It’s amazing how well the title “Good on Paper” fits this new Netflix comedy from first time director Kimmy Gatewood. The film is written by and stars stand-up comic Iliza Shlesinger who has the big personality and snappy wit you often look for in good comedies. But “Good on Paper” is exactly that – an idea for a movie that probably sounded great during conception but that falls apart on screen. It’s a shame because it begins with a fair amount of promise.
Shlesinger plays Andrea Singer, a fairly successful stand-up comic trying to break into acting but getting nothing but rejection from her countless auditions. On a flight back to Los Angeles she meets Dennis (a hunky Ryan Hansen sporting nerdy glasses and a bad comb-over in an effort to make him look homely). He comes packaged with some pretty attractive qualities. He’s a Yale graduate, has a high-paying job as a hedge fund manager, and owns a big house in Beverly Hills. The two instantly hit it off and begin spending a lot of time together in LA.
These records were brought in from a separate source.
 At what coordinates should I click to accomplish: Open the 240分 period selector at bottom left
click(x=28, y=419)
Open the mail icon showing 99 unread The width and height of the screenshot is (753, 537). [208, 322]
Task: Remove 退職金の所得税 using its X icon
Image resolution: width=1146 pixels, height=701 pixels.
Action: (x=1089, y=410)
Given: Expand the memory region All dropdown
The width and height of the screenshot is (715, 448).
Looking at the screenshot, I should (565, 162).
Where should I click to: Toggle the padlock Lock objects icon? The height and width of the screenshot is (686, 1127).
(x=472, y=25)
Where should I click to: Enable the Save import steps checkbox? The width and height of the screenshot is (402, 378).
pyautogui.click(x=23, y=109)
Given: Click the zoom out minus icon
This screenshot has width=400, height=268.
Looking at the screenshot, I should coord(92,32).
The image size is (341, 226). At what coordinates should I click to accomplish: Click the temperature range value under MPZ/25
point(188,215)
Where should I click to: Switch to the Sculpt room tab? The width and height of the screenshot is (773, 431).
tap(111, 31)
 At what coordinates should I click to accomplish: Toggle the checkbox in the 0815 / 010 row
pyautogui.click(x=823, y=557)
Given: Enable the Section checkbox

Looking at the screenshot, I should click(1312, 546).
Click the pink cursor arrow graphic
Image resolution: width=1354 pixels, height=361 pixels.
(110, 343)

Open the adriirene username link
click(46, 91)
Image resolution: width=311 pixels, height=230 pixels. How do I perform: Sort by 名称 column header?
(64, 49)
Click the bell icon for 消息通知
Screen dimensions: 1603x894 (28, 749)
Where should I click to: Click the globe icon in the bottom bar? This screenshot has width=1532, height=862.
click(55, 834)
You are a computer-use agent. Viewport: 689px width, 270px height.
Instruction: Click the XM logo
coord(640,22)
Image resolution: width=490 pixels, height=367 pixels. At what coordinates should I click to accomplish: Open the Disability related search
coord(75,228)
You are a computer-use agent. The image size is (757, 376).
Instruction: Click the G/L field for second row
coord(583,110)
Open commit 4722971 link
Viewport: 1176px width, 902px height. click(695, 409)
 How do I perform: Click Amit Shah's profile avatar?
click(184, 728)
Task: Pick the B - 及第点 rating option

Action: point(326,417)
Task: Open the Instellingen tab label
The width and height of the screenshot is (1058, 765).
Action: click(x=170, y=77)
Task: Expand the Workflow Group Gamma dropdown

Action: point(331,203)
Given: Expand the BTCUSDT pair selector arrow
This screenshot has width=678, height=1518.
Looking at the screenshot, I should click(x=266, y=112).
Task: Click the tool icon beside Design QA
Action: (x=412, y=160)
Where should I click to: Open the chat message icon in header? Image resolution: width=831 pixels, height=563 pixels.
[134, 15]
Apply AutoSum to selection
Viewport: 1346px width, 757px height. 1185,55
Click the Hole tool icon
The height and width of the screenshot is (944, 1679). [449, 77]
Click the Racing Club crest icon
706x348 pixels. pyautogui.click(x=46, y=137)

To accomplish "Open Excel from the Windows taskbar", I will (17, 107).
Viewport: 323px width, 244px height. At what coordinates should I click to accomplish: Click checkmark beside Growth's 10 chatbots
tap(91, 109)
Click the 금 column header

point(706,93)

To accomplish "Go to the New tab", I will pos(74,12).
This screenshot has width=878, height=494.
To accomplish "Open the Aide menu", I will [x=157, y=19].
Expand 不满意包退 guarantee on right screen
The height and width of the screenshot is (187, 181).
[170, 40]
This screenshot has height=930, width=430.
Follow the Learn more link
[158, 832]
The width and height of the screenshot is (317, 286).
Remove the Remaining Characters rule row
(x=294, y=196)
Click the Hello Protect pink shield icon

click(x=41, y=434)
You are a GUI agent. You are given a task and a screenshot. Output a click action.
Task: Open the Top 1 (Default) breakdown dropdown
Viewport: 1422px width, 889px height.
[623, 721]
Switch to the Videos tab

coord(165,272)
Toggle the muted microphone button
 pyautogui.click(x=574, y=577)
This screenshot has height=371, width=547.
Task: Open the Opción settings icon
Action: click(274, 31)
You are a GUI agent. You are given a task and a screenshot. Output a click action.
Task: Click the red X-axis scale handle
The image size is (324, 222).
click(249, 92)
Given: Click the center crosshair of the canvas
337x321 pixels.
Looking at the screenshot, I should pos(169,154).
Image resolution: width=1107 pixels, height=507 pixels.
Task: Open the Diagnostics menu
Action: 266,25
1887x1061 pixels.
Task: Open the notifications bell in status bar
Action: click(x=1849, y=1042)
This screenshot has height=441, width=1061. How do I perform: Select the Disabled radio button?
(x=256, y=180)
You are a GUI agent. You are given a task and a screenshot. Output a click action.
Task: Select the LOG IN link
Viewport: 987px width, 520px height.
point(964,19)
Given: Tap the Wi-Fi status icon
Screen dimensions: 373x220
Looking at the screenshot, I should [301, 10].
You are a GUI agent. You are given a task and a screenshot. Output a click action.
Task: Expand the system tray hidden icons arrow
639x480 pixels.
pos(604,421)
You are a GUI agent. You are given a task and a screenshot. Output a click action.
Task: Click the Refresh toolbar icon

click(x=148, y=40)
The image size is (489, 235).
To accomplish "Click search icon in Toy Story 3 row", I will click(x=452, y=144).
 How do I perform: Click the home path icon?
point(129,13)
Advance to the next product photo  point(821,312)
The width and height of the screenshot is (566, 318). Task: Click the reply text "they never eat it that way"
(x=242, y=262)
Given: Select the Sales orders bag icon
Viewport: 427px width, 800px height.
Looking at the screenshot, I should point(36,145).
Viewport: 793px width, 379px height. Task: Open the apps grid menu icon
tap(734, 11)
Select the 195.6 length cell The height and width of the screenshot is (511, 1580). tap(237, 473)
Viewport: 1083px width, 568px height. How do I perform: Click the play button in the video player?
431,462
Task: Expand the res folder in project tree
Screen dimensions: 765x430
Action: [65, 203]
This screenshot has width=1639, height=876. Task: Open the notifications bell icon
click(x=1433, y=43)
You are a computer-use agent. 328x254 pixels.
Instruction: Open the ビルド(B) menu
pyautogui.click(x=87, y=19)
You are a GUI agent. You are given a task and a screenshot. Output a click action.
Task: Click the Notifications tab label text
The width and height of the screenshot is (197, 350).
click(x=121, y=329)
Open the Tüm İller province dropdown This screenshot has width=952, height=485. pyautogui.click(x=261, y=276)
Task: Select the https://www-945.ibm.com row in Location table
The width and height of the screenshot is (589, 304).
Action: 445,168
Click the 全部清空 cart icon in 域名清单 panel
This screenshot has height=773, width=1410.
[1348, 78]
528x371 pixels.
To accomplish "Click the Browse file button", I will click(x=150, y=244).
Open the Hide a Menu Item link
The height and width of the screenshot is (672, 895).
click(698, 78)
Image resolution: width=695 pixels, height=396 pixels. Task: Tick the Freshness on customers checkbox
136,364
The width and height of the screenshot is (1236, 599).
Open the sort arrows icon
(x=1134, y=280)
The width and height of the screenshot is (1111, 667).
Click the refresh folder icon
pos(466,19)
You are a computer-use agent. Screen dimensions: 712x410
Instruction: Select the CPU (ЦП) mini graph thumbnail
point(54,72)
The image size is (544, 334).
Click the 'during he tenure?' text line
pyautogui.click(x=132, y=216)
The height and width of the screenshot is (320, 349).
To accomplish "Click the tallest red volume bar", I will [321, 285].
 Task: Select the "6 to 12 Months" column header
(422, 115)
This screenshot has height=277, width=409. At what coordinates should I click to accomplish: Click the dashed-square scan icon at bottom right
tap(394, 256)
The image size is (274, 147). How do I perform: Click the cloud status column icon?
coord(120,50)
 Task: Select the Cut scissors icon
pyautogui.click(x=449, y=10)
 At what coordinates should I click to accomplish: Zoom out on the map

It doesn’t take long for us to notice that Dennis is clearly smitten, but to Andrea their relationship is purely platonic. Of course the more they’re together the closer they become and the awkward yet inevitable romance blossoms. But to the film’s credit this isn’t a prototypical romantic comedy. And as the two friends slowly morph into a couple, Andrea begins noticing cracks in Dennis’ story. Is he really who he says he is? Did he really go to Yale? Does his mother have cancer? Did he ever really have a supermodel girlfriend?
Then the movie starts to fall apart. Andrea’s state of oblivion is mind-boggling which does no favors to the character. We can certainly see enough to figure things out. Even the suspicions of her best friend Margot, a brash stock character of a sidekick played by Margaret Cho, falls on deaf ears. By the time it all finally comes to a head the story has completely unraveled into a weirdly out-of-tune mess that doesn’t seem sure of what it wants to be. And the final act is painful to sit through, taking several wacky turns, throwing out some jarringly unnatural dialogue, and giving us some cringe-soaked scenes that resemble really bad sketch routines.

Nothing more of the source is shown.